Start of DATASET EXCERPTS

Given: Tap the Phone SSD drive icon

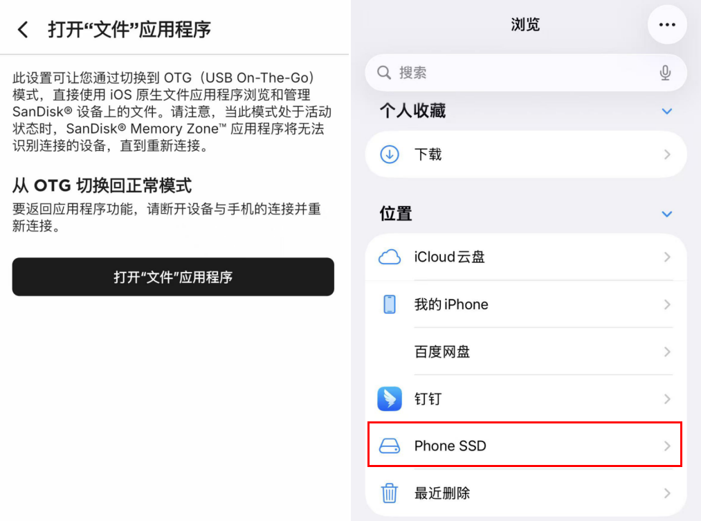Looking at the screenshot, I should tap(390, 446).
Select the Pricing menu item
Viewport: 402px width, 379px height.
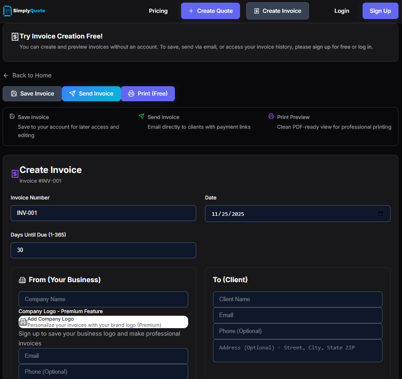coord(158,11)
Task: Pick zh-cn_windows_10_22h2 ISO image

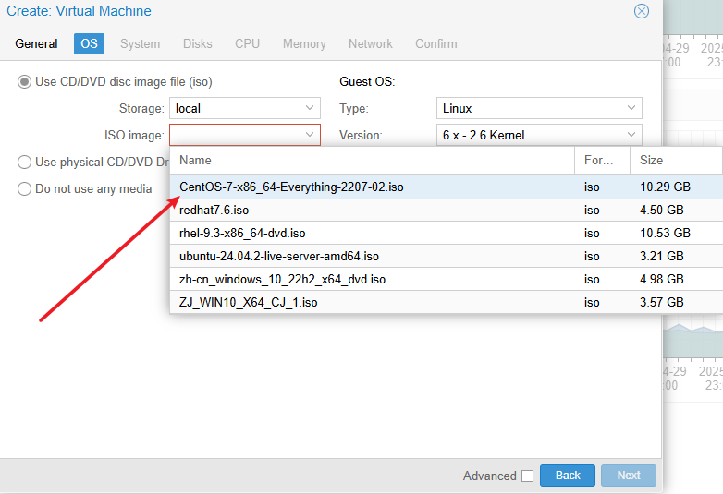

End of DATASET EXCERPTS

WHAT YOU HAVE TO DO → Verbatim output of the entries is required, with each image left out.

WRITTEN SOLUTION →
Given: Tap the Phone SSD drive icon

Looking at the screenshot, I should tap(390, 446).
Select the Pricing menu item
Viewport: 402px width, 379px height.
coord(158,11)
Task: Pick zh-cn_windows_10_22h2 ISO image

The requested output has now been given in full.